These excess nutrients in the soil would be enough to grow another crop, the socalled catch crop. In autumn, fast-growing foundation species can absorb large amounts of mineral soil nitrogen. Especially nowadays, as increasingly warmer winters increase the risk of nutrient leaching. Furthermore, during the autumn and winter months as well as in early spring, the catch crop, also called intermediate crop, can form a protective blanket of living or dead plants on the ground. Hardy plant species protect the soil from the abrasive forces of rain and wind, avoiding soil erosion. Not only the regional rainfall distribution, but also our own management of it, will determine in the future the extent to which traditional mechanical planting, seeding and weed control will remain a strategy going forward.

Evergreen Farming

The organic cultivation of plants is based on the knowledge that a well-structured soil with sufficient organic matter and a diverse soil life is the basis for healthy plant growth. The care of the soil should therefore be the focus of ecological farming. Nutrients are supplied primarily through the supply of organic material, which is processed by soil organisms.

The microorganisms do not stand still during the break in cultivation. They continually ensure that easily leachable nutrients reach the soil by decomposing plant residues, breaking down permanent humus or dead soil organisms. This process is also known as autumn or winter mineralization. In recent years this has been particularly visible after the dry summers, not only on arable land, but also on grassland, when the mineralization started with the new rainfalls and still sufficiently warm temperatures.

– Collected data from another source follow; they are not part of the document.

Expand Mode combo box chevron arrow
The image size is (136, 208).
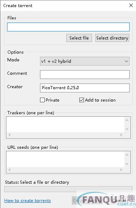pyautogui.click(x=126, y=61)
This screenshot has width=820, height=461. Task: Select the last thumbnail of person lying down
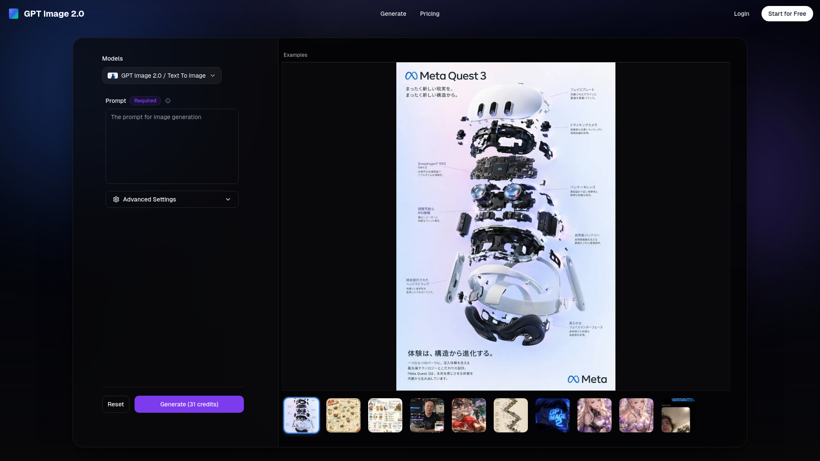pyautogui.click(x=678, y=415)
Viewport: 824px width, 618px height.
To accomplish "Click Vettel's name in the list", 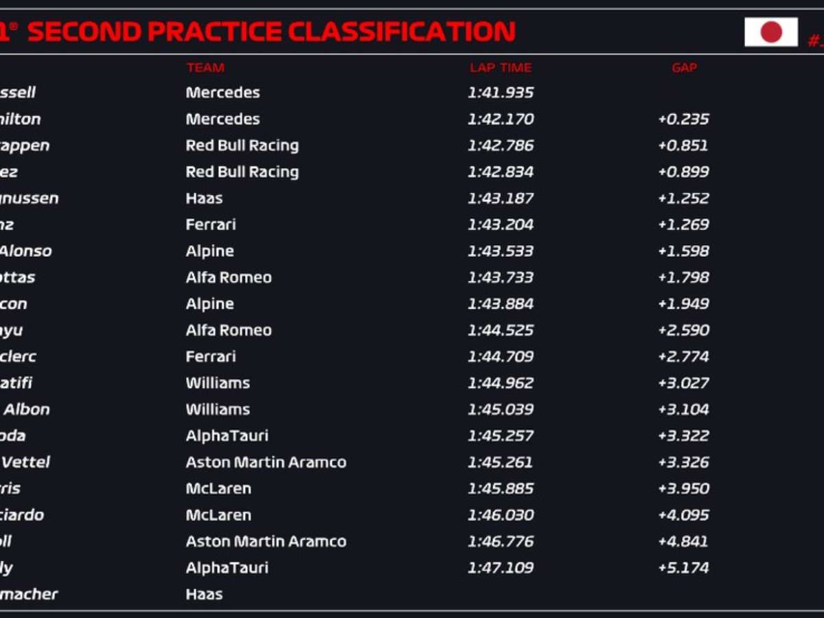I will tap(26, 462).
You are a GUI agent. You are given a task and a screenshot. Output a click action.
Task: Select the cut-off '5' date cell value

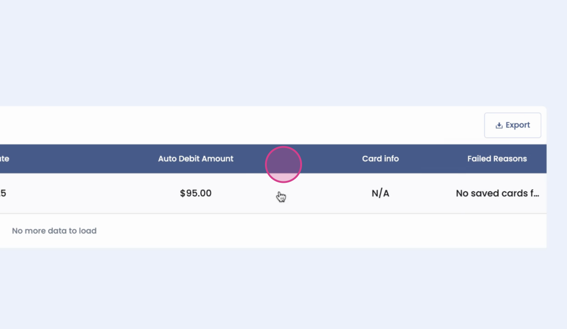3,193
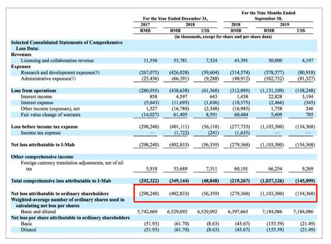Click the "Other comprehensive income" section heading

point(42,156)

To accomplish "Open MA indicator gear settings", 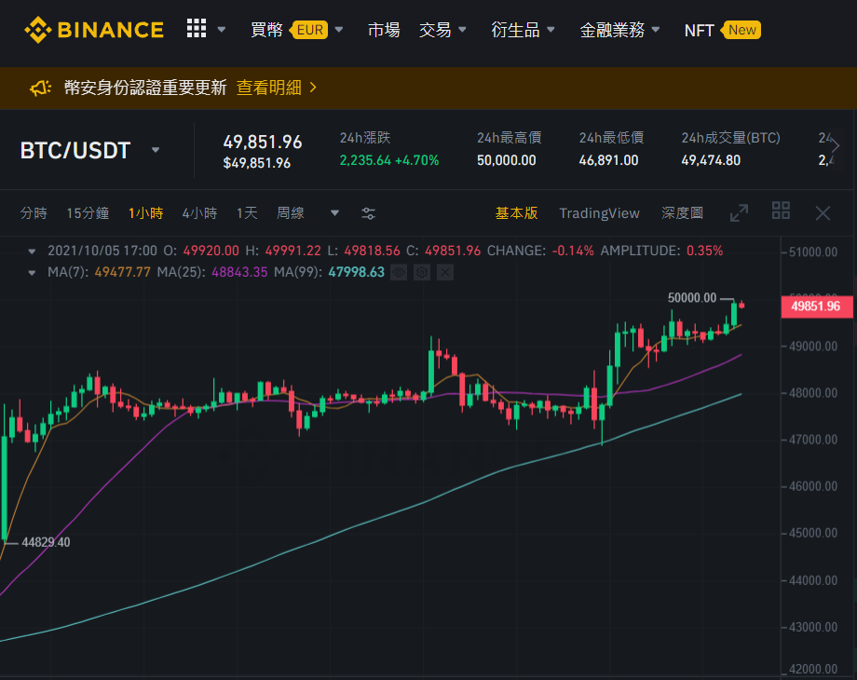I will coord(422,272).
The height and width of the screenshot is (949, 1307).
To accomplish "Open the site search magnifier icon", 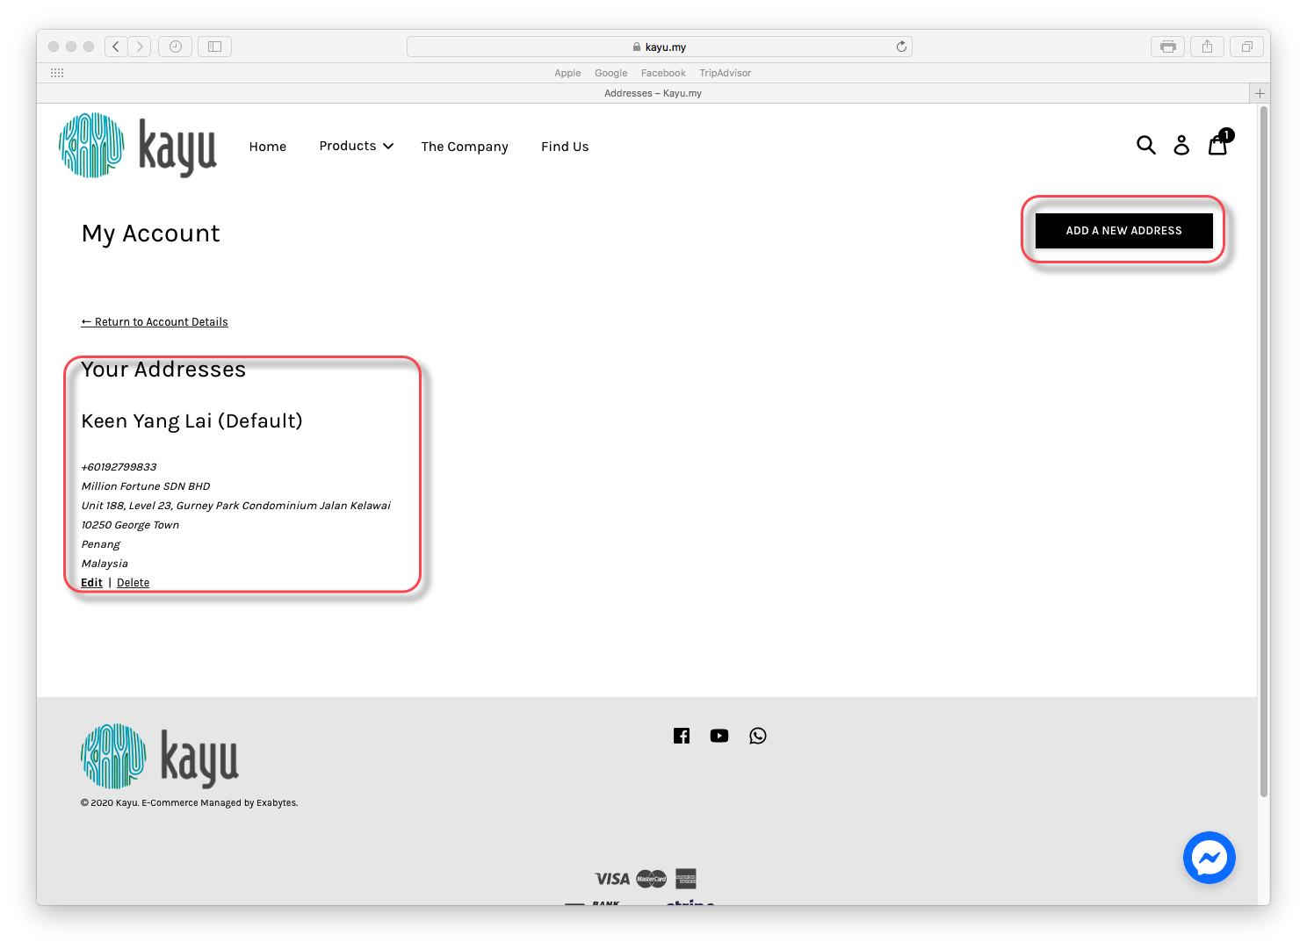I will [x=1145, y=145].
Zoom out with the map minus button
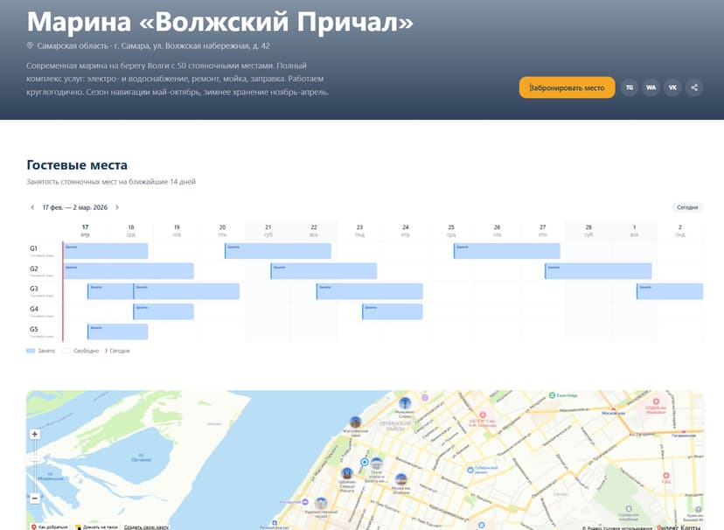The height and width of the screenshot is (530, 724). click(35, 497)
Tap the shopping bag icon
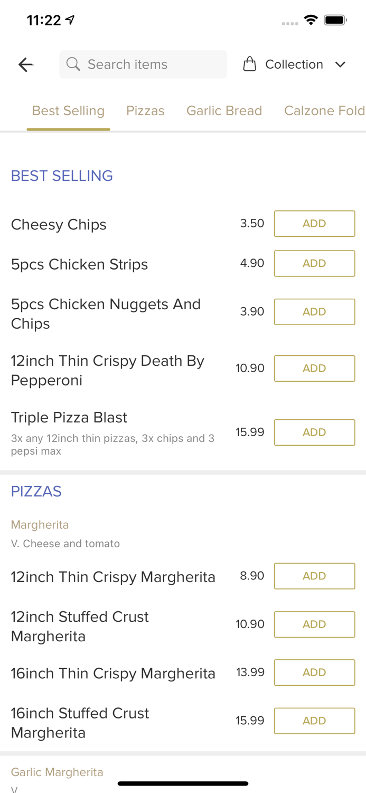 click(x=249, y=64)

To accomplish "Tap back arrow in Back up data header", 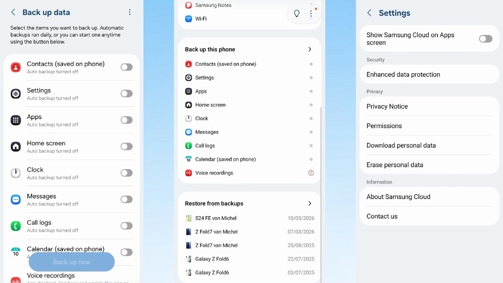I will click(13, 12).
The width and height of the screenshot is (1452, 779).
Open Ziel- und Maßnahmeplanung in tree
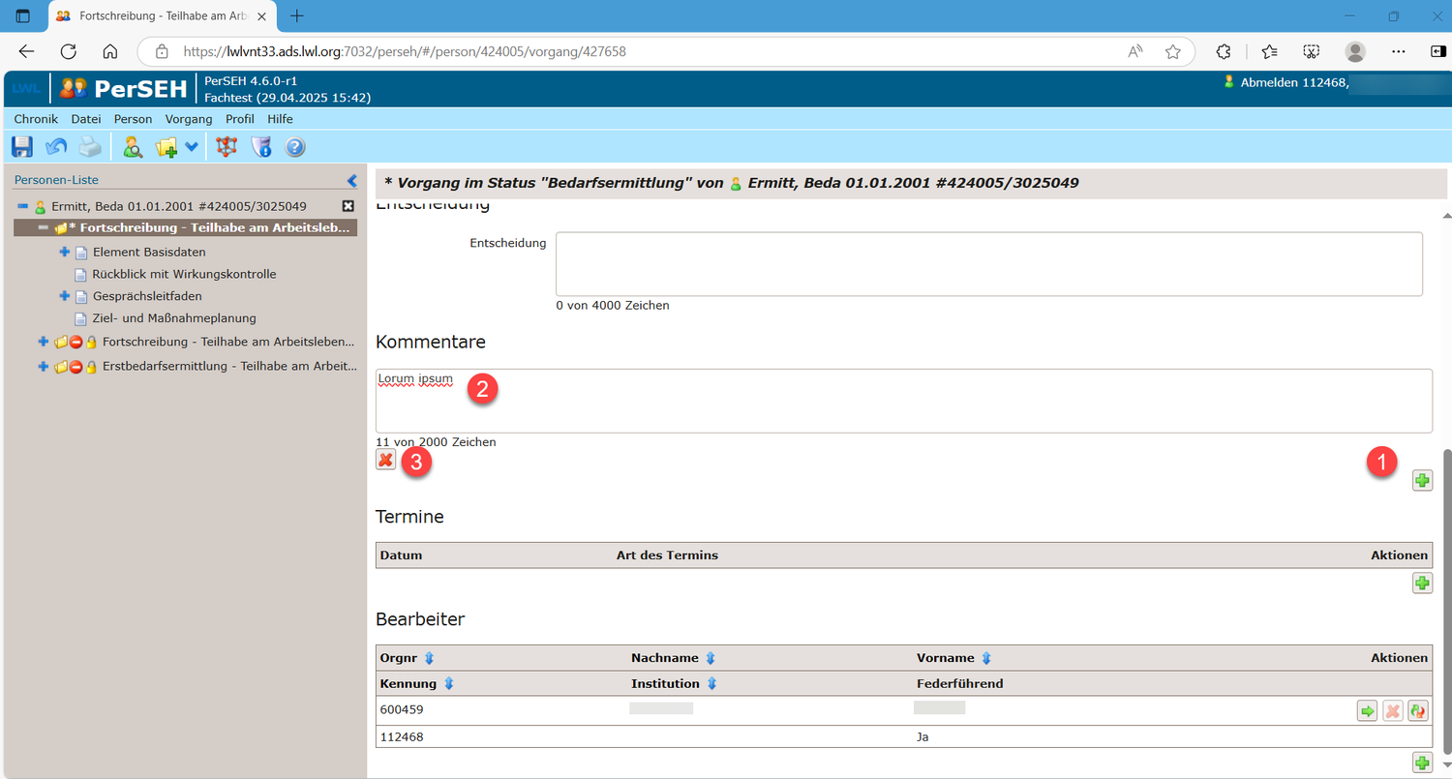tap(174, 318)
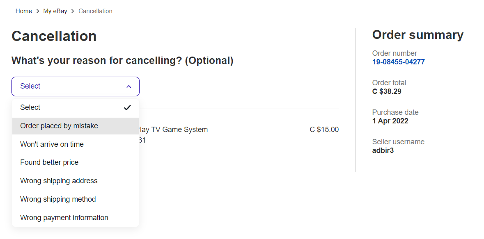Click the C $38.29 order total
Viewport: 484px width, 239px height.
click(x=386, y=91)
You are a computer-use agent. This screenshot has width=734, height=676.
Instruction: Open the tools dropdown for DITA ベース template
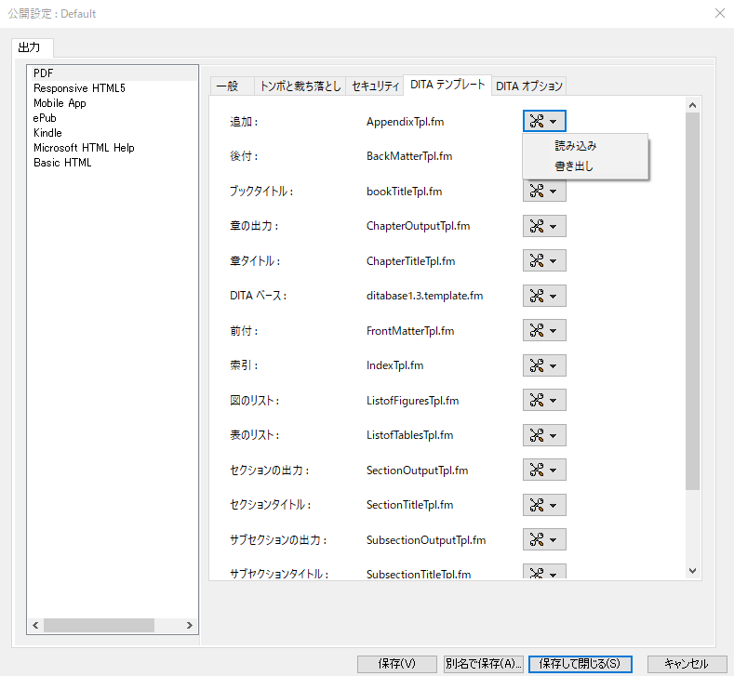(544, 296)
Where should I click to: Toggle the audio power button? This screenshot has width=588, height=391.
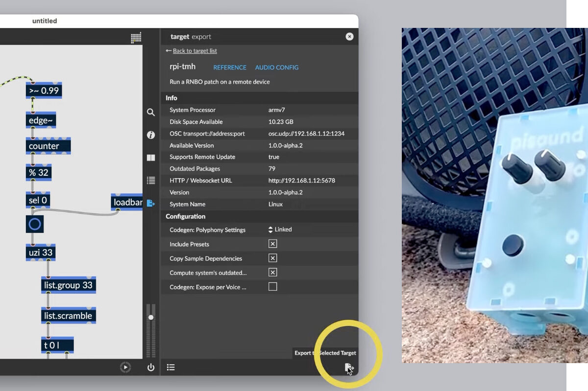coord(151,368)
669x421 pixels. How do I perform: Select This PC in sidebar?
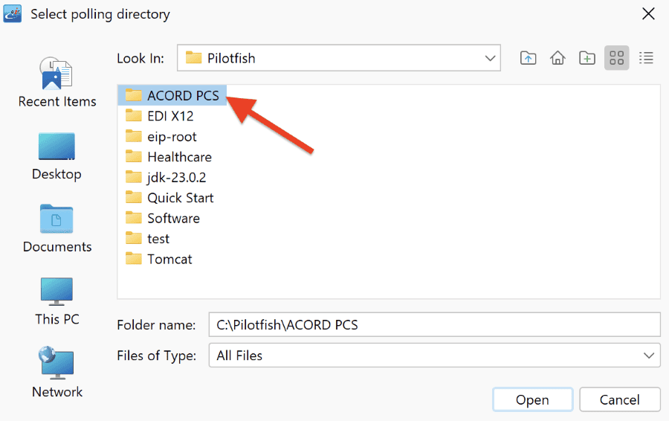click(57, 301)
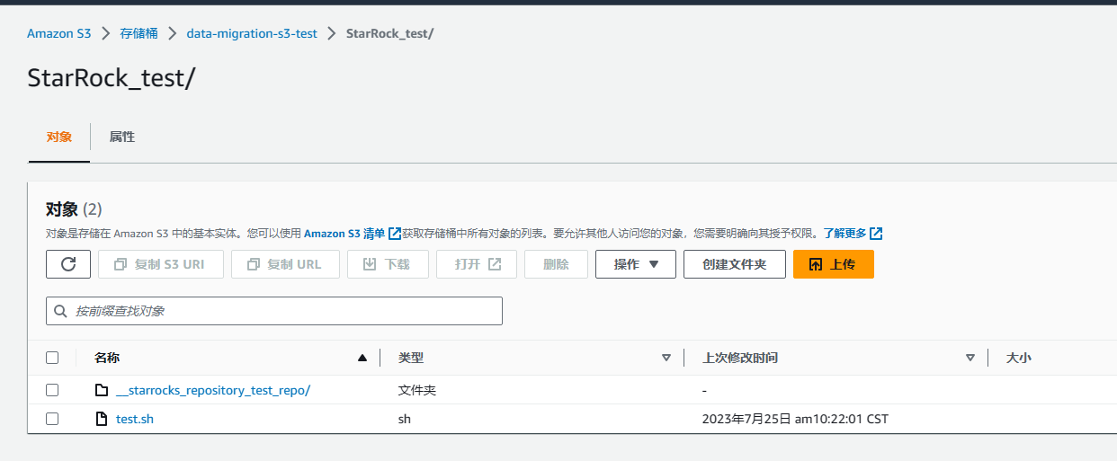Viewport: 1117px width, 461px height.
Task: Click the magnifier icon in the search box
Action: 61,311
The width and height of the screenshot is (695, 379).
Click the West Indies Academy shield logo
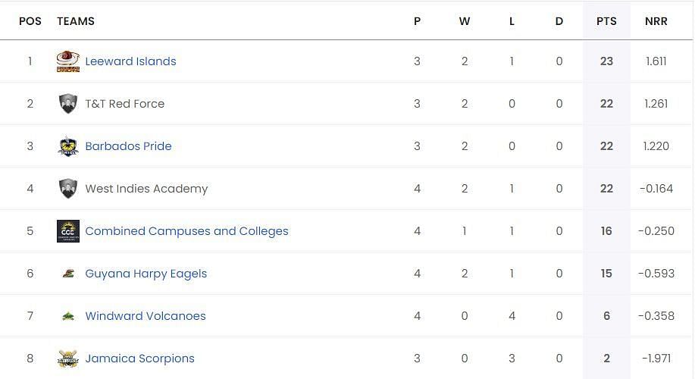tap(67, 189)
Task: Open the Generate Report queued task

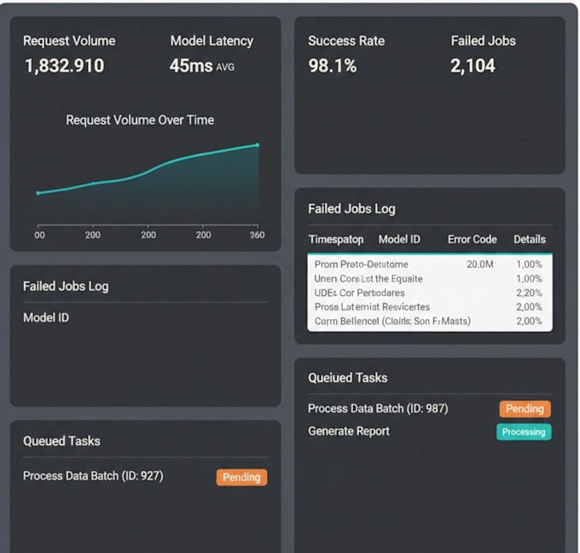Action: pos(349,431)
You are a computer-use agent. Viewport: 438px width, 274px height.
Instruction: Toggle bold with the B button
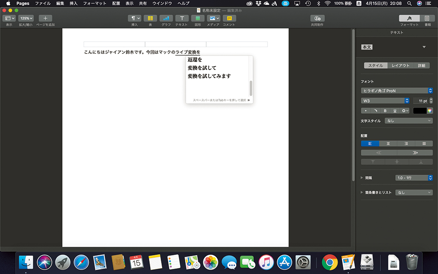click(x=385, y=111)
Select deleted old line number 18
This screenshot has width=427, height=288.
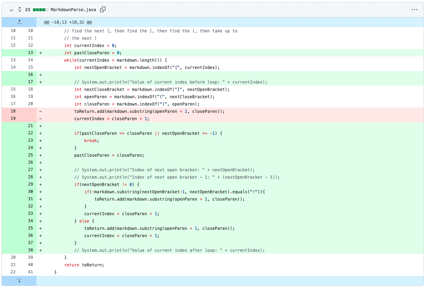[13, 111]
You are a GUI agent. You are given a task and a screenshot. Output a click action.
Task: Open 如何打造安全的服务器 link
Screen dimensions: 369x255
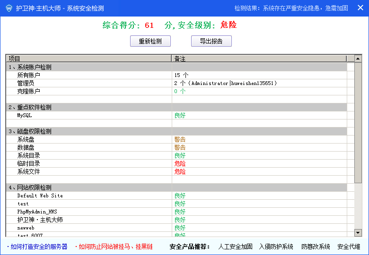click(39, 247)
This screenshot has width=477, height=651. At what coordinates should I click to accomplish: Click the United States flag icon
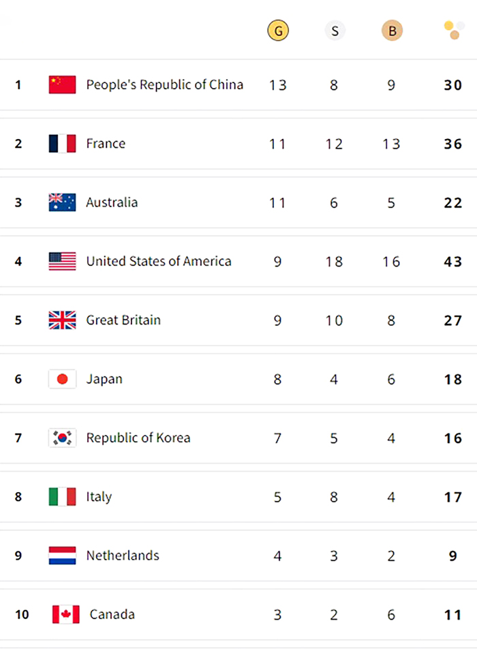coord(62,261)
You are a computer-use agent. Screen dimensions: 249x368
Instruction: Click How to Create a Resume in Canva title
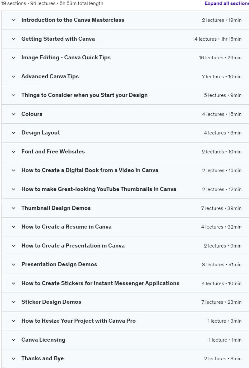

In this so-called evergreen farming, which simply avoids keeping soil bare, deep-rooted species can even transport nutrients, translocated in the subsoil, into the topsoil. Catch crops that freeze over the winter are less suitable for the targeted nitrogen supply of subsequent crops as overwintering catch crops do. Insufficient freezing, due to the ever-warmer winters, can be another problem. Therefore, freezing catch cops are most useful for medium and low-feeding crops in the following year.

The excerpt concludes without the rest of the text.